Case ID: ny-st-rep_44/html/0478-01.html
Source: Caselaw Access Project
Author: {"author": "Barnard, P. J.", "license": "Public Domain", "url": "https://static.case.law/"}
Date Created: 2024-08-24T03:29:51.129683

Isidore J. Beaudrias, App’lt, v. Frank M. Curtiss, Resp’t.
    
      (Supreme Court, General Term, Second Department,
    
    
      Filed February 8, 1892.)
    
    Bills and notes—Time of payment.
    Defendant purchased the interest of. plaintiff’s assignor in a business, and paid therefor in notes payable on demand; but in the letter enclosing such notes stated that they were payable “as soon as I get a partner who has sufficient means to place the business on a sound footing.” It appeared that prior to sending the notes defendant had sold the business.

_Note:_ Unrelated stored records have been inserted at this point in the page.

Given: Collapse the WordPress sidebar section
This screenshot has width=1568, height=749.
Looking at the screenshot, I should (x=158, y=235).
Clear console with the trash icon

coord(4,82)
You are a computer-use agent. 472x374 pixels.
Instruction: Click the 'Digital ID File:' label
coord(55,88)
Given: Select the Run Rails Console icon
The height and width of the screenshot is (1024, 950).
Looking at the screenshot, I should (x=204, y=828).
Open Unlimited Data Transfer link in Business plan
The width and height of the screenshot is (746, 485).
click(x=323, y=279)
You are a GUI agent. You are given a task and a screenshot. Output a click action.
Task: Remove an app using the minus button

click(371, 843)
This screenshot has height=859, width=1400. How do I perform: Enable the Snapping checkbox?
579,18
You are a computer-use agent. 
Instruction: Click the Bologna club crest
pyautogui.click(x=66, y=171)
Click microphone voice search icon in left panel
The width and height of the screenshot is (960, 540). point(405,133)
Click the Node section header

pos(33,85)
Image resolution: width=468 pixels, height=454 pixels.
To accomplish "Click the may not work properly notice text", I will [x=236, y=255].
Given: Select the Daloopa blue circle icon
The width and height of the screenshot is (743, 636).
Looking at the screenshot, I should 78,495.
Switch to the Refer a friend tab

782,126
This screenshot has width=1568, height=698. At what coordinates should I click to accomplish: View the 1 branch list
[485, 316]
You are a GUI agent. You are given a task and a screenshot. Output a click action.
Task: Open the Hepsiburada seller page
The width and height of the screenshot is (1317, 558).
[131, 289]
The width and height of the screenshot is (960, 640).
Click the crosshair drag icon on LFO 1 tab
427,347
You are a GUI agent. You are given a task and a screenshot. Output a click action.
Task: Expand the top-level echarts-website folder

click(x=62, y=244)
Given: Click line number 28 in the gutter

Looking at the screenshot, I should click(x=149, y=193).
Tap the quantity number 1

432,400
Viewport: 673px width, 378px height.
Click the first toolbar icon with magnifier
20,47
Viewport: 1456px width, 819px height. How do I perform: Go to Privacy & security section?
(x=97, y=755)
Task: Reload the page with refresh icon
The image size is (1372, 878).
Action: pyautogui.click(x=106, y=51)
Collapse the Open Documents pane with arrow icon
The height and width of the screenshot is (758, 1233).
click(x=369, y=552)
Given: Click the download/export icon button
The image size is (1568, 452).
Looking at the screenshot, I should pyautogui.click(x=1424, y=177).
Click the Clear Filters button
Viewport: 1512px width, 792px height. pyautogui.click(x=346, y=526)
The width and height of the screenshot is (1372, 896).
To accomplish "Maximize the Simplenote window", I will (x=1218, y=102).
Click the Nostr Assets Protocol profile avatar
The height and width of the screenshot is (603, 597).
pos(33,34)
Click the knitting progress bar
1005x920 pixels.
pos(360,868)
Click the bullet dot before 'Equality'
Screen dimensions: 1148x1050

Held, that the statement in the letter did not change the time of payment as stated in the notes, and that they were payable on demand.
    (Dykman, J., dissents.)
    Appeal from judgment dismissing the complaint on the merits.
    Action upon ten promissory notes made by defendant to the ■order of E. M. Bént, plaintiff’s assignor.
    
      John F. Brennan, for app’lt; Palmer & Boothby, for resp’t.
   Barnard, P. J.

The exact interest which Bent, plaintiff’s assignor, had in the business of the aluminum plating is not decisive or even material. Assuming a partnership, Curtiss had sold the business to his mother before the notes in question, except the $100, were given. The notes were given ostensibly to buy out Bent’s share in the business, and while the defendant inserted in the letter inclosing the notes that they were to be payable “ as soon as I get a partner who has sufficient means to place the business on a sound footing,” the words were idle. The business had been sold before the letter was written, and by means of the letter and the notes a good title was made to the "business in the defendant’s .mother. Defendant alone signed the bill of sale to her. It would be a very inequitable result if by this clause in the letter the defendant could get a title to the property which he had wrongfully sold, and pay Bent nothing.

The judgment should be reversed, and a new trial granted, costs to abide event.

Pbatt, J., concurs; Dykman, J., dissents.